When Saturday week came, Ted said the deal had fallen through, but he would let him have the money back the following Saturday. In the meantime he came to supper nearly every night. Sometimes he drank too much beer.

Then Clara began to dress for the part. She bought expensive frocks, and had the account sent in to Jim. She neglected the child.

The months drifted by, and Ted was always going to pay, but he became more and more part and parcel of the household. Jim’s savings began to dwindle. He protested to both his wife and Ted, but they treated him with indifference. The boxer began to abuse his familiarity. He would frequently tell Jim that he was not wanted in the drawing-room after supper. When spoken to about the money he laughed and said:

“Oh, you’ve got plenty, old ’un. Lend us another fiver.”

On one occasion Jim was foolish enough to lend him another ten pounds, under the spell of some heartrending story about a poor woman in the street where Woollams lived. This lopsided triangle held together for nearly four years. Jim was unhappy and distracted. He did not know how to act. He could not leave his wife, for the sake of the child. If he turned her out—and he had no legal power to do so—she would probably take Annie with her. And the child was devoted to him. They were great friends, and it was only this friendship which prevented him indulging in some mad act. Several times he ordered Woollams out of the house and forbade him to come again, but the boxer laughed at him and called him an old fool. He knew that his wife was practically keeping the man. They went to cinemas together, and often disappeared for the whole day, but she always returned at night, although it was sometimes two or three in the morning before she did so. Jim had no proof of actual unfaithfulness. Neither could he afford to hire detectives, a course of action which in any case appeared to him distasteful. Far from saving a hundred pounds a year, he was spending more than his income. His savings had dwindled to barely forty pounds. His business was stagnant, but still he trundled his barrow hither and thither, calling out, “Old iron! old iron!” and he struggled to pay the fair price.

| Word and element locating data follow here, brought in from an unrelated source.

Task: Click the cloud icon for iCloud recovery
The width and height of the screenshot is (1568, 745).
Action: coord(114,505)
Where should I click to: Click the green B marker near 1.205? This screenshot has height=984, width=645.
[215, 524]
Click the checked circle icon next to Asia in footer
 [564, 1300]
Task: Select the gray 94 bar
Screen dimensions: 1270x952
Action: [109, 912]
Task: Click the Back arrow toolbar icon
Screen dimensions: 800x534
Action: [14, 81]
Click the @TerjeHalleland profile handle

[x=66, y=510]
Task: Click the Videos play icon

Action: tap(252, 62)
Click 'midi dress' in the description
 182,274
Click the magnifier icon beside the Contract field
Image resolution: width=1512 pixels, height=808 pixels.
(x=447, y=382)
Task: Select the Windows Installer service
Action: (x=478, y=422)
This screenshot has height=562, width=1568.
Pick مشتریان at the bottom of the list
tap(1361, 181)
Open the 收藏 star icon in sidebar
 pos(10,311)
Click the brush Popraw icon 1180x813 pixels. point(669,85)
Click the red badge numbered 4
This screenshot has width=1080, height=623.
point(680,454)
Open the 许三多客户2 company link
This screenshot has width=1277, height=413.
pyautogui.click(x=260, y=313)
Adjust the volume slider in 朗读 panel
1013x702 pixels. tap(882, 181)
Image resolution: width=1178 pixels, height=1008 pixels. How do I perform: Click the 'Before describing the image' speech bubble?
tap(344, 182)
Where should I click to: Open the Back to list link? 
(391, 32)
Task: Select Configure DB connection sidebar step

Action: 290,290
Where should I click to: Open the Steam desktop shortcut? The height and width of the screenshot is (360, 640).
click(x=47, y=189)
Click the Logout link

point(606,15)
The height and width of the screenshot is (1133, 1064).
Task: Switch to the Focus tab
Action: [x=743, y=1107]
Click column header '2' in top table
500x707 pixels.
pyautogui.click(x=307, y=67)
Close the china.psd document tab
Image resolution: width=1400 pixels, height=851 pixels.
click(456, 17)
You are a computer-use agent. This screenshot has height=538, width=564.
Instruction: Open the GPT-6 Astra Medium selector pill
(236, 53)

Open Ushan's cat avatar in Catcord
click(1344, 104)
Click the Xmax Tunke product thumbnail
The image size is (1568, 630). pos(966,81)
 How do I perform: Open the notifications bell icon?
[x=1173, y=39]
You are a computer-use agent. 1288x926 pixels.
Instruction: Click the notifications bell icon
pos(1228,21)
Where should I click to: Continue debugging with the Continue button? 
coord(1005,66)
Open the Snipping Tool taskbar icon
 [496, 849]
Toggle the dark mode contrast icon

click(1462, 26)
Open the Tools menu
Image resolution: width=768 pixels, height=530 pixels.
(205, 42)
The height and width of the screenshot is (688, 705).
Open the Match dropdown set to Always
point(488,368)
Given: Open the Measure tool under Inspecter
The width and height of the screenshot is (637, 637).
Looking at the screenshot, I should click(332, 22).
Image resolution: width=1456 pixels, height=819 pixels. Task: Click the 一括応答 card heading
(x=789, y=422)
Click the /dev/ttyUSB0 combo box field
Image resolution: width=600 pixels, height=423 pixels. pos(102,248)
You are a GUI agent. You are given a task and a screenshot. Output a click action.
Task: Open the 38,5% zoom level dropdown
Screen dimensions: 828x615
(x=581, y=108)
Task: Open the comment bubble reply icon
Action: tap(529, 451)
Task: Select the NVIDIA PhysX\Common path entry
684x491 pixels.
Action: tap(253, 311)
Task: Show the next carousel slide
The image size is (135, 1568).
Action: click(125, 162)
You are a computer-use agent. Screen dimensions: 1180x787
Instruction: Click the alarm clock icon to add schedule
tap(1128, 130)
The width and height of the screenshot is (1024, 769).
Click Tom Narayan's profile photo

During a great period of his life Jim had enjoyed an unaccountable but staunch friendship with a gentleman named Isaac Rubens. Isaac Rubens was a Jew in a slightly similar way of business to himself, and he conducted a thriving house at the corner of the Holy Angel Road. Isaac was in many respects a very remarkable man. Large, florid, and puffy, with keen eagle eyes and an enormous nose, he was a man of profound knowledge of the history and value of objets d’art. He was moreover a man of his word. He was never known to give or accept a written contract, and never known to break a verbal one. The friendship between these two was in many respects singular. Isaac was a keen man of business, and Jim was of very little use to him. Isaac’s furniture was the real thing, with names and pedigrees. He did not deal in old iron but in stones and jewels and ornaments. Nevertheless he seemed to find in Jim’s society a certain pleasure. Jim would call on his rounds and, leaving his barrow out in the road, would spend half-an-hour or so chatting with the Jew across the counter.

Sometimes after supper they would call on each other and smoke a pipe and discuss the vagaries of their calling, or the more abstract problems of life and death.

When this trouble came upon Jim he immediately repaired to his friend’s house and told him the whole story.

“Oh, dear! oh, dear! This is a bad business! a bad business!” exclaimed Isaac, when it was over. His moist eyes glowed amidst the general humidity of his face. “How can I advise you? An erring wife is the curse of God. You cannot turn her away without knowledge. Thank God, my Lena.... But there! among my people such lapses are rare. You have no evidence of unfaithfulness?”